### [Work to be completed]
Restate word for word the line with "Open the Search" and all lines after it; please stop only at the end of the listing below.

### [Listed records]

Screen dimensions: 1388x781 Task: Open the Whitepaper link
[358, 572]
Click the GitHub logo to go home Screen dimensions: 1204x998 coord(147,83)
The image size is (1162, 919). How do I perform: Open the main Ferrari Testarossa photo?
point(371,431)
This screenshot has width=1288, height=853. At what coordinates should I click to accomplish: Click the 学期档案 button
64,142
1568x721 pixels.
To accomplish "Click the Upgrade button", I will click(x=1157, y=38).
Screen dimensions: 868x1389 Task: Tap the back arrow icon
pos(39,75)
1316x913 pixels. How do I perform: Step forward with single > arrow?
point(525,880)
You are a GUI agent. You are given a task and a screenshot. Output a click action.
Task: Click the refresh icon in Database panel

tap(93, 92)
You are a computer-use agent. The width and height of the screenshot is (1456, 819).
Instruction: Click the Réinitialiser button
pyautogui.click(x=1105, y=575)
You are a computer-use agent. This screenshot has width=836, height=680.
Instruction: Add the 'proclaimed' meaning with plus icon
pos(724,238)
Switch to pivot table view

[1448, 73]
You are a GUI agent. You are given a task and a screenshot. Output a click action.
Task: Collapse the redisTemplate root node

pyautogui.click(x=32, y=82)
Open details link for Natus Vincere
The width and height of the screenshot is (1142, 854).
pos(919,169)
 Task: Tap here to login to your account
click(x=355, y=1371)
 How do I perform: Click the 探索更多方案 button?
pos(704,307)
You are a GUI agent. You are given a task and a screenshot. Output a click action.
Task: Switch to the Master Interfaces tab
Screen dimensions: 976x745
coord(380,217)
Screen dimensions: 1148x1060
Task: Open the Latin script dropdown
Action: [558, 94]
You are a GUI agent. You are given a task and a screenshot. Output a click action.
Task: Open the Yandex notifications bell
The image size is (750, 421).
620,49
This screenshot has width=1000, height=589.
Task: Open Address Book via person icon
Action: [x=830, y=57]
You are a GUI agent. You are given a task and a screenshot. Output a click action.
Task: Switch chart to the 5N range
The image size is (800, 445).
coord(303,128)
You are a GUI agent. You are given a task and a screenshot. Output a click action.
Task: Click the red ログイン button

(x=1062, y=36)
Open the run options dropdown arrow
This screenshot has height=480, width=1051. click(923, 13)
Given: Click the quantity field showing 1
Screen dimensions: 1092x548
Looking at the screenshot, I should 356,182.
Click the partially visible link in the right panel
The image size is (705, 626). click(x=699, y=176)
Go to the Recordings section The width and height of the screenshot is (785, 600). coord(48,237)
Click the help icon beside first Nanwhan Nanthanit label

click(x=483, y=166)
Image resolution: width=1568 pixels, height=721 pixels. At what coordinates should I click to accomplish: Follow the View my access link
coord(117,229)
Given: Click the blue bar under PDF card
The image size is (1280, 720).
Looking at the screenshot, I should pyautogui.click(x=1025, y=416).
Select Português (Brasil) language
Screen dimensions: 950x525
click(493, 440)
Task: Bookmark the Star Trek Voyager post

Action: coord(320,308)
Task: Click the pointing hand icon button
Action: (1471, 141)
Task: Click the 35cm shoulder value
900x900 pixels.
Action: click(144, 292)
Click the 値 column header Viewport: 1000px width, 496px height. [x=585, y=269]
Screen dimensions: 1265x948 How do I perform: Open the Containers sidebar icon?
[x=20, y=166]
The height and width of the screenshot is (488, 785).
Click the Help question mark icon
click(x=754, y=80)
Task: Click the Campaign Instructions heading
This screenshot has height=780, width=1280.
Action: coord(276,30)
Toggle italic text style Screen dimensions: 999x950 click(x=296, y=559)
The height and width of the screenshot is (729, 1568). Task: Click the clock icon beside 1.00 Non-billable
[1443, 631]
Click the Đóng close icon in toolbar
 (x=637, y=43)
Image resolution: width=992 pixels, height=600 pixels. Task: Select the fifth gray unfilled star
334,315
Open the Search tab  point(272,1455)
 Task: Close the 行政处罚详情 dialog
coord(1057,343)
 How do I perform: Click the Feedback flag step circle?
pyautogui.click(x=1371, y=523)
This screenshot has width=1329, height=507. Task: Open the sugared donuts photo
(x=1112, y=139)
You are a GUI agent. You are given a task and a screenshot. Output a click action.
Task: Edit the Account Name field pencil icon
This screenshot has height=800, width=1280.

### [Response]
Open the Search tab  point(272,1455)
 Task: Close the 行政处罚详情 dialog
coord(1057,343)
 How do I perform: Click the Feedback flag step circle?
pyautogui.click(x=1371, y=523)
This screenshot has width=1329, height=507. Task: Open the sugared donuts photo
(x=1112, y=139)
You are a GUI agent. You are given a task and a screenshot. Output a click action.
Task: Edit the Account Name field pencil icon
This screenshot has height=800, width=1280.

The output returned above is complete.